Right. Okay, so time passes. I called Mom.

“Is it sorted?”

“I assume. I gave the information to my big brother.”

“I’ll ask him.”

Email said uncle (we’re not a close family). No answer. Email again. No answer. Right, much more of this and our family will need our own subdivision in Hell. Dig into my phone, find four phone numbers for him. No. Look at old phone bills, find the correct number, and call him solely to ask if he sent his brother to his daughter for her next family vacation. Simple question.

“Is it sorted?”

“Well, we were going to ship him but then she was going to come back for a visit with the kids. Have you seen how much they’ve grown?”

“No. Way cute?”

“Oh yeah.”

“Aww, send me pictures. So then just thinking you’ll pass him along for her to fly across the country then internationally with human remains?”

“I should look into that.”

You haven’t? Whatever. “Maybe. Listen, here’s my thinking: You’ll probably take the kids to the beach when they visit, right?”

“Of course.”

“Naturally. Well, the Pacific connects to the Atlantic, and that connects to the North Sea, and she was thinking Edinburgh, right? And you know how everyone says it’s a small world and all that?”

Silence.

“Your mother isn’t that easygoing,” he said. I swear he sounded suspicious.

“Yeah well, there’s probably a reason I’m the only one who was still talking to him, you know. And I’m only half Mom’s when you get down to it. The mellow gene probably came from the other side.”

“That’s a good point. Your dad’s pretty laid back.”

“Yeah. And it’s been almost two years.”

“Another good point.”

“And I haven’t seen many of my cousins in a while, but I wouldn’t wish customs with human remains on them. Especially with little kids, they get cranky about delays. It’s not nice.”

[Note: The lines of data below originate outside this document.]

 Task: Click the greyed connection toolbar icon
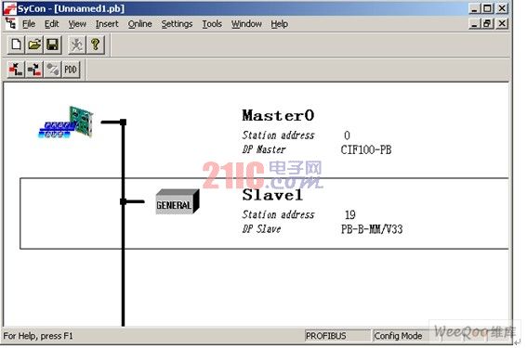(52, 70)
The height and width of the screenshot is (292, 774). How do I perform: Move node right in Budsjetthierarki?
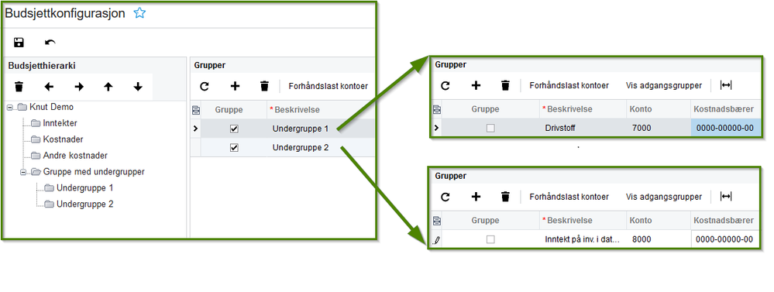[79, 87]
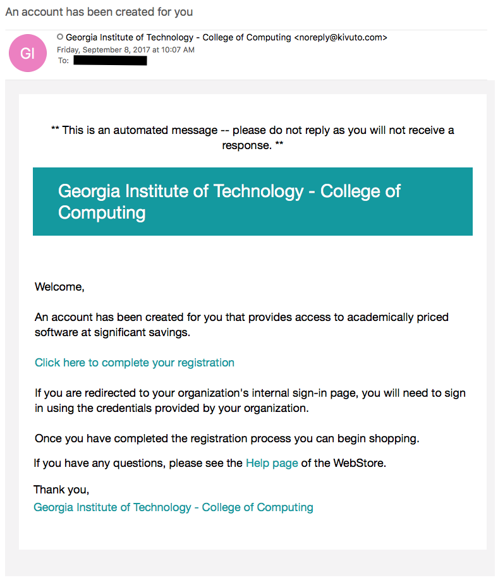498x580 pixels.
Task: Click the sender name Georgia Institute of Technology
Action: click(x=130, y=37)
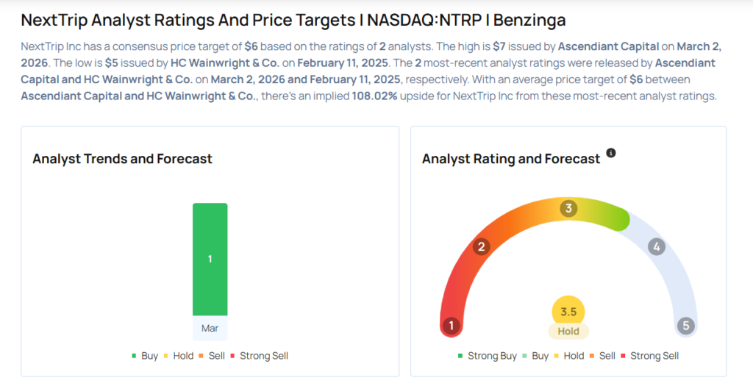Click gauge marker 3 at the arc top
Viewport: 753px width, 386px height.
pos(568,209)
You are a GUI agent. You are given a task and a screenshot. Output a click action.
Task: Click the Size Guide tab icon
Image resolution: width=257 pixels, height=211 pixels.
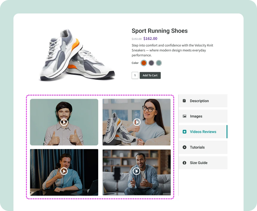click(x=184, y=163)
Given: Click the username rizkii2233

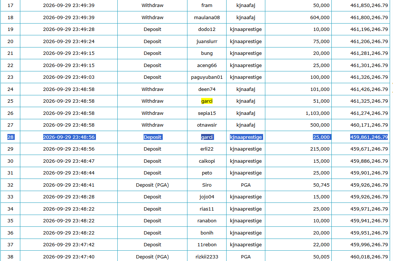Looking at the screenshot, I should [207, 257].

He chuckled. “I’ll handle it.”

“Thanks.”

<<End Excuses>>

Now there are several takeaways here:

  • This happened. Old man, Ireland, lost ashes, it happened. Well, people had names but you don’t need to know them. The creative license is in the tone – the original interactions were much darker I assure you and it’s probably good I didn’t try to chronicle the events before I was past them enough to look back and laugh.
  • Have a F’ing will. Details. Leave it somewhere it will be found – quickly and easily. Also, don’t play favorites like this, seriously not cool.
  • Don’t stop writing, at least a little bit. Daily if possible, at least a couple times a week. It’s so hard to start again, as bad as starting the first time. Better in some ways, worse in others.
  • Your writing is tied to your emotions, but your emotions are also tied to your writing. Recognize that, use it if you can. If I’d been just a bit more on my game while I was going through the dark crap in this, I’d have taken advantage of that mindset to write darker scenes. OR force myself to write intentionally lighter scenes to help alleviate some of my darker moods. I’ve done both in the past but did neither in the past two years.
  • I didn’t ask for details, but yes, I’m assured it’s taken care of.
  • Learn to laugh at life, at least at some point. It may take time, that’s fine, but don’t live bitter.